## BEGIN

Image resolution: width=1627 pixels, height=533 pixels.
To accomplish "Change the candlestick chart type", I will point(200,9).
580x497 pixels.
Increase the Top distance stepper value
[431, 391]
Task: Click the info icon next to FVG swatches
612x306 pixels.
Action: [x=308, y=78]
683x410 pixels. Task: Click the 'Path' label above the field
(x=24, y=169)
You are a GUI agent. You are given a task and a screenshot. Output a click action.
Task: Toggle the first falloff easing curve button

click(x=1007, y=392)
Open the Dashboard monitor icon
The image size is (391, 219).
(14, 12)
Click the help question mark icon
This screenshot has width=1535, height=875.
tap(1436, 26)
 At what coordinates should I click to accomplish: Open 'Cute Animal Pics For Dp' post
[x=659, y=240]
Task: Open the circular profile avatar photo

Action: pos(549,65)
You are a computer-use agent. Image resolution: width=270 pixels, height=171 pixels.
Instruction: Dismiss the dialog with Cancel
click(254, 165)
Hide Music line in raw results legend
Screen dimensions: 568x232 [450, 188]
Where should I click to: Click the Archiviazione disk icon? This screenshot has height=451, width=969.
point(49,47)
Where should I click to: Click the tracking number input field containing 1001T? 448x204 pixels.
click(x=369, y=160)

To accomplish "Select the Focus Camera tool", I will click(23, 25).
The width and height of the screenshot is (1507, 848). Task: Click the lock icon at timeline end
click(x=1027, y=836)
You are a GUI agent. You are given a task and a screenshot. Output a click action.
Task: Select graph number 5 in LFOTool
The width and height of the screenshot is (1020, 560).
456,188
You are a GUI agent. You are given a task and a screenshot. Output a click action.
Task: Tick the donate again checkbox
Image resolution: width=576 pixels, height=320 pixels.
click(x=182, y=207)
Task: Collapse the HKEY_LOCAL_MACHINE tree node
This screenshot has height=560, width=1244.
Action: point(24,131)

## END

**Instruction**
Rewrite every line of the records above as a numbered list, leaving out the blank lines.

**Exercise solution**
1. Image resolution: width=1627 pixels, height=533 pixels.
2. To accomplish "Change the candlestick chart type", I will point(200,9).
3. 580x497 pixels.
4. Increase the Top distance stepper value
5. [431, 391]
6. Task: Click the info icon next to FVG swatches
7. 612x306 pixels.
8. Action: [x=308, y=78]
9. 683x410 pixels. Task: Click the 'Path' label above the field
10. (x=24, y=169)
11. You are a GUI agent. You are given a task and a screenshot. Output a click action.
12. Task: Toggle the first falloff easing curve button
13. click(x=1007, y=392)
14. Open the Dashboard monitor icon
15. The image size is (391, 219).
16. (14, 12)
17. Click the help question mark icon
18. This screenshot has width=1535, height=875.
19. tap(1436, 26)
20.  At what coordinates should I click to accomplish: Open 'Cute Animal Pics For Dp' post
21. [x=659, y=240]
22. Task: Open the circular profile avatar photo
23. Action: pos(549,65)
24. You are a computer-use agent. Image resolution: width=270 pixels, height=171 pixels.
25. Instruction: Dismiss the dialog with Cancel
26. click(254, 165)
27. Hide Music line in raw results legend
28. Screen dimensions: 568x232 [450, 188]
29. Where should I click to: Click the Archiviazione disk icon? This screenshot has height=451, width=969.
30. point(49,47)
31. Where should I click to: Click the tracking number input field containing 1001T? 448x204 pixels.
32. click(x=369, y=160)
33. To accomplish "Select the Focus Camera tool", I will click(23, 25).
34. The width and height of the screenshot is (1507, 848). Task: Click the lock icon at timeline end
35. click(x=1027, y=836)
36. You are a GUI agent. You are given a task and a screenshot. Output a click action.
37. Task: Select graph number 5 in LFOTool
38. The width and height of the screenshot is (1020, 560).
39. 456,188
40. You are a GUI agent. You are given a task and a screenshot. Output a click action.
41. Task: Tick the donate again checkbox
42. Image resolution: width=576 pixels, height=320 pixels.
43. click(x=182, y=207)
44. Task: Collapse the HKEY_LOCAL_MACHINE tree node
45. This screenshot has height=560, width=1244.
46. Action: point(24,131)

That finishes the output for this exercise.